Published in final edited form as: Cochrane Database Syst Rev. 2010 Apr 14;(4):CD001888. doi: 10.1002/14651858.CD001888.pub4
Methods The influence of two different methods of autologous transfusion were investigated in a prospective randomised controlled trial. Method of randomisation and allocation concealment was not described [German article]
Participants 42 patients undergoing total hip surgery and pre-operative plasmapheresis (Abbott Autotrans) were randomised to one of three groups:
  • Group 1 (Autotransfusion group): n=14; mean (sd) age = 55.9 (18.2) years

  • Group 2 (Autotransfusion + FFP group): n=16; mean (sd) age = 70.6 (7.0) years

  • Group 3 (Control group): n=12; mean (sd) age = 66.7 (12.7) years.]

Interventions
  • Group 1: Autotransfusion group for the substitution of blood loss, received in addition to crystalloids and colloids, only autologous packed red blood cells (erythrocyte concentrate) collected by the Autotrans BT 795 P, Dideco system.

  • Group 2: Autotransfusion + FFP group received additionally, intra-operative and post-operative autologous fresh frozen plasma (FFP).

  • Group 3: Control group for the substitution of blood loss, received in addition to crystalloids and colloids, only allogeneic red blood cells (erythrocyte concentrate).
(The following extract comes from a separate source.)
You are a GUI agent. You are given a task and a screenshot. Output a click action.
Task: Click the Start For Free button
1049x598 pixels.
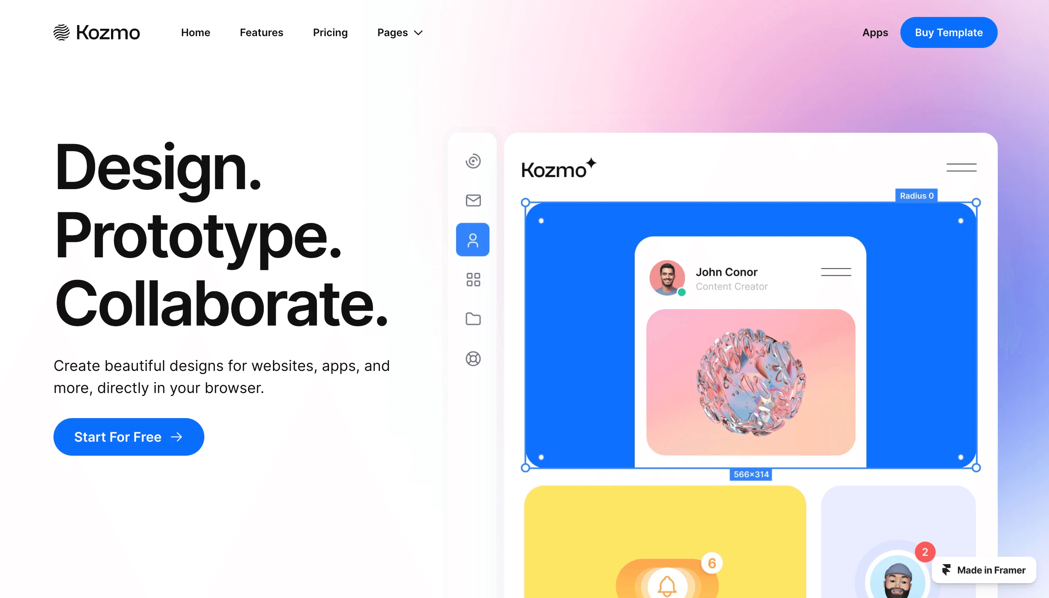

Autotransfusion was not used.
NB: Study investigated the influence of two different methods of autotransfusion on the intravascular haemostatic system
Outcomes Outcomes reported: amount of blood re-transfused from the cell saver, number of patients transfused allogeneic blood, blood loss, Hb & Hct levels, clotting status (PT/TT/PTT/ATIII)
Notes Transfusion threshold: patients were transfused if haemoglobin fell below 9.0g/dL or haematocrit fell below 28%
Risk of bias
Bias Authors’ judgement Support for judgement
Random sequence generation (selection bias) Unclear risk Method used to generate allocation sequences was unclear.
Allocation concealment (selection bias) Unclear risk Method used to conceal treatment allocation was unclear.